Local (Instance) Deduction
The attacker discovers additional plaintext/ciphertext that were not previously known. This can be used to deduce some of the supporting elements outside of the actual key, but you do not get the actual key itself.
Differential Attack
The examination of differences in an input and how that affects the resultant difference in the output. Can work with known plaintext or ciphertext. Developed by Eli Biham and Adi Shamir.
Diffie-Helmann
The first publicly described asymmetric algorithm. A cryptographic protocol that allows two parties to establish a shared key over an insecure channel. Often used to allow parties to exchange a symmetric key through some unsecure medium, such as the Internet. It was developed by Whitfield Diffie and Martin Helmann in 1976.
Related Key Attack
Two chosen plaintext attacks run in parallel, but you are using two different but related keys. You would have two streams of text being encrypted into ciphertext by these two keys. Commonly used against wireless network encryption.
Integral Cryptanalysis
Uses lots of sets of plaintext that are similar with slight modifications. These are encrypted and then the variations are analyzed to determine if there's anything that can be zeroed in on.
Distinguishing Algorithm
We can distinguish or understand the cipher from some sort of random permutation based on information you find.
CMAC
Works almost exactly like CBC-MAC, except it treats the last block differently
Cipher Feedback (CFB)
You start with an IV, encrypt it with your key, then XOR it with the plaintext to get cipher text. This value is then used as the starting point for the next round to encrypt with the key again before XORing it with the next block of plaintext.
RSA
• Most widely used asymmetric encryption algorithm • Developed in 1977 by three mathematician researchers from MIT, Ron Rivest, Adi Shamir, and Len Adleman. • Based on the practical difficulty of factoring the product of two large prime numbers. • Key sizes are typically 1024 - 4096 bits. • Encryption formula = Me%n
Levels of NSA Encryption Algorithms
• Suite A Algorithms - Confidential, not published, used for secret and top secret government communications.
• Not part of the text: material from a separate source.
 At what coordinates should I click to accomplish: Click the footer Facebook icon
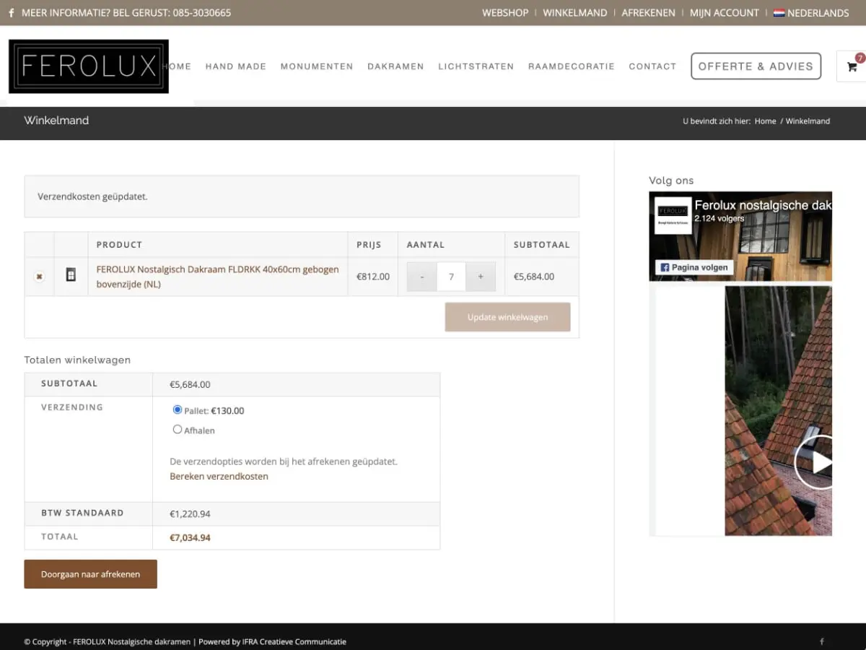tap(821, 641)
We have no knowledge of them other than what's on this list is used by the government to securely communicate. • Suite B Algorithms - Commercially available and used in all modern software in one way or another that are recommended by the NSA. o Type 1 Suite B Algorithms - Juniper, Mayfly, Fast hash, Walburn, Pegasus, AES (depending on implementation) o Type 2 Suite B Algorithms - Skipjack, KEA o Type 3 Suite B Algorithms - DES, 3DES, SHA1, AES (depending on implementation) o Type 4 Suite B Algorithms - Not certified by government, but there may be public or private sector algorithms that exist on this level.